Owned by Dr. James and Sally Murfree Maney, Oaklands Plantation was once home to one of the largest slave-trafficking plantations in Middle Tennessee, Oaklands Mansion Executive Director James Manning said.
The Maneys inherited nearly 20 slaves from Sally’s father, Revolutionary War Col. Hardy Murfree, for whom Murfreesboro is named. Over the six decades the Maneys owned Oaklands, “they just kept buying and selling … hundreds of people,” Manning said.
“These are individuals who would have built Oaklands, physically. The enslaved people dug the clay from the soil, made the bricks and physically built the house from the ground up,” Manning said.
When they died, the enslaved were buried in an area of the plantation located less than a mile from the Maney family home. Graves aren’t marked and death certificates were never issued, Watkins said.
In 1872, 12 years before the Maney home and land was auctioned, Dr. Maney sold 20 acres to the city of Murfreesboro for $5,000 to use as a public cemetery, including the resting place of those the family enslaved.
A stark contrast in burials
The area where those enslaved were buried was named Section M and became the sole public burial place for Black residents in the community until desegregation. All that remains of a crude memorial to those buried there is a dilapidated, rusty obelisk that is illegible.
Nearly 20 years after Evergreen was established, Confederate Circle was established at Evergreen, where bodies of more than 2,000 soldiers who died at the Battle of Stones River in Murfreesboro were interred in a mass grave. Those who are known are listed in a stately marble obelisk in the center of the plot.

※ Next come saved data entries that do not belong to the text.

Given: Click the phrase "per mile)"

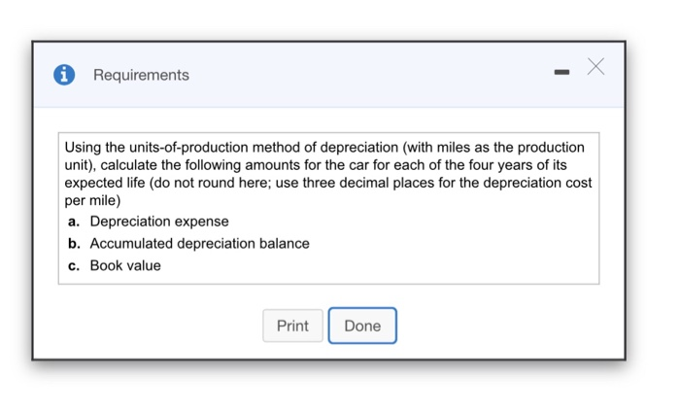Looking at the screenshot, I should tap(92, 200).
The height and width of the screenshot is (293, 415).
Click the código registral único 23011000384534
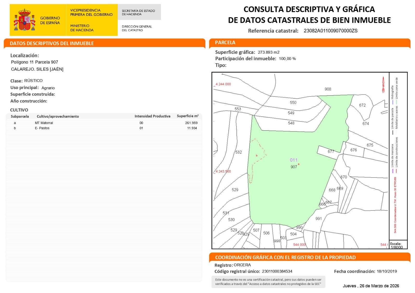(x=277, y=271)
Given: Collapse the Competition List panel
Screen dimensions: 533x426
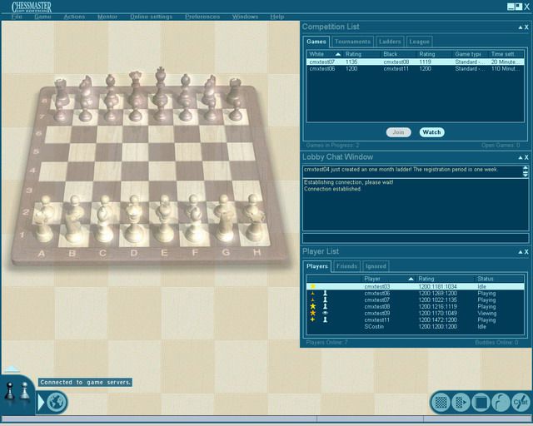Looking at the screenshot, I should pyautogui.click(x=517, y=27).
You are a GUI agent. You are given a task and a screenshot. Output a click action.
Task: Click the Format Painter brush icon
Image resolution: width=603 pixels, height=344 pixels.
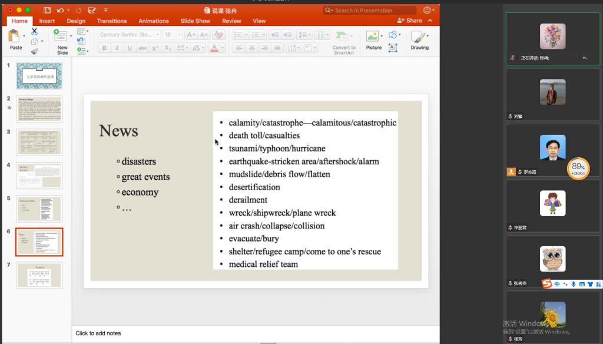(34, 51)
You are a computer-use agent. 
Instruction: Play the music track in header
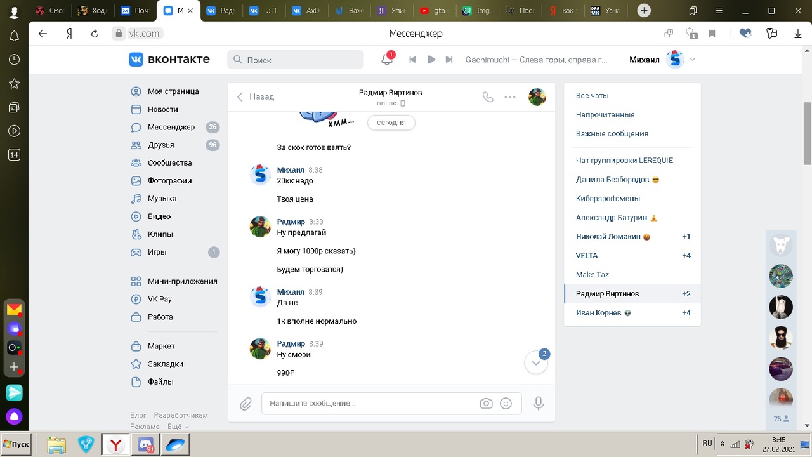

“There’s quite a disparity in the two burial grounds. (The enslaved grave site) has had no attention given to it and it’s beyond time to put some community resources into identifying any individuals and letting our community know about the history of the cemetery,” Manning said.

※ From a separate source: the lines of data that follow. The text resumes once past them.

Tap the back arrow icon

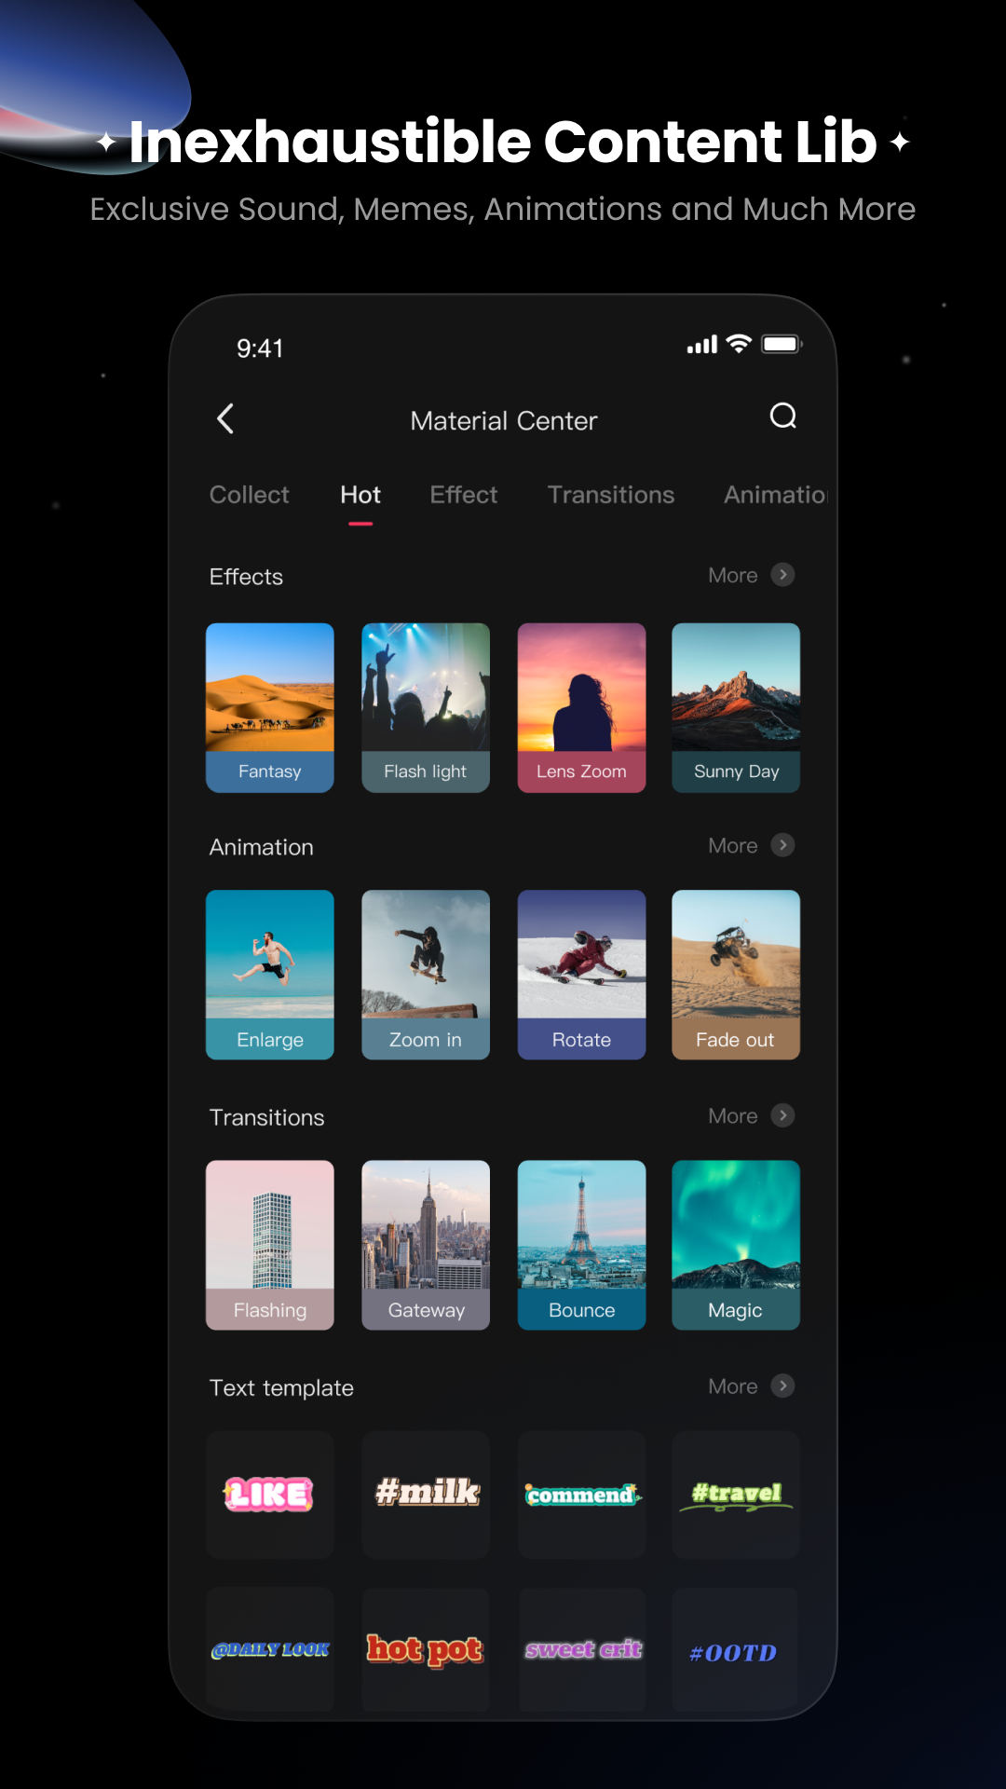pos(225,419)
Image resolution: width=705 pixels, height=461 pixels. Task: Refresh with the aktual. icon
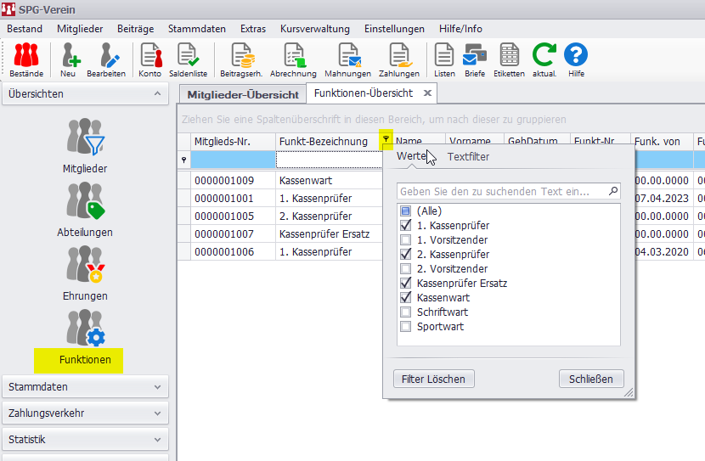pyautogui.click(x=544, y=59)
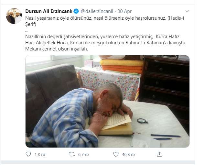Open tweet permalink via 30 Apr date
The height and width of the screenshot is (165, 204).
tap(124, 11)
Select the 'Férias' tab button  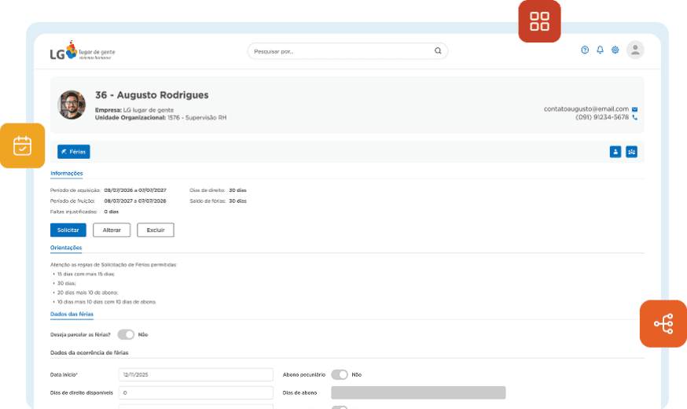point(74,152)
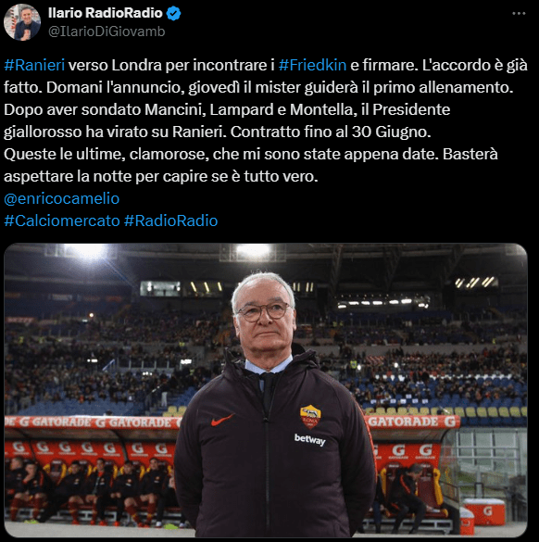Click the Ilario RadioRadio display name
539x542 pixels.
(106, 13)
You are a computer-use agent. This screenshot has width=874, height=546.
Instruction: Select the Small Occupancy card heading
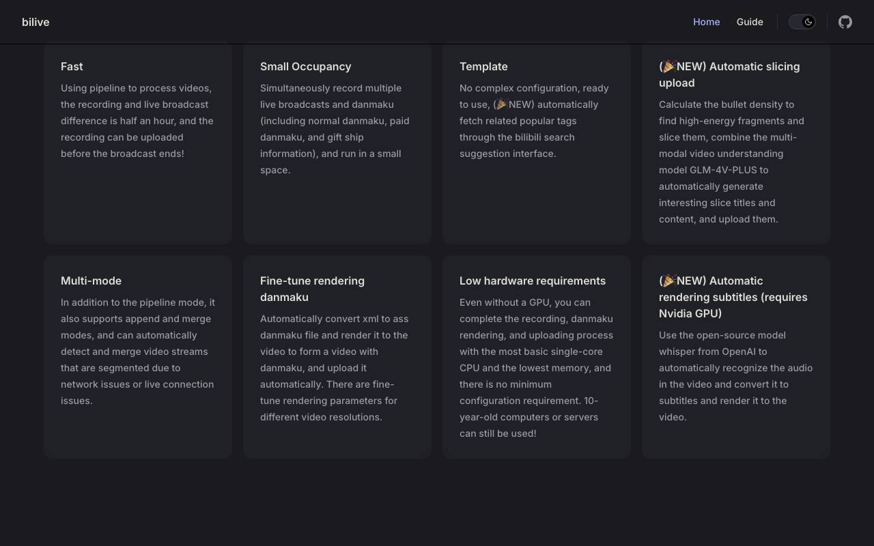tap(305, 66)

Manning said there aren’t any records of slave deaths on the plantation. But if they existed, they were wiped out during a fire that destroyed the records-keeping area at Evergreen in 1940.
“Oaklands has not done our due diligence to research and interpret the African American contribution to the site in the 60 years we’ve been a museum. So we’re asking for the African American community to help us,” Manning said. “We are hoping this project will turn up documentation that was all burned up, if somebody’s got something at a church, in archives, (at funeral homes).”
Moving forward
Manning and Watkins hope to build a stately memorial of stone. The project will begin once the necessary $5,000 is raised to pay for the custom-built structure that will be placed in the cemetery.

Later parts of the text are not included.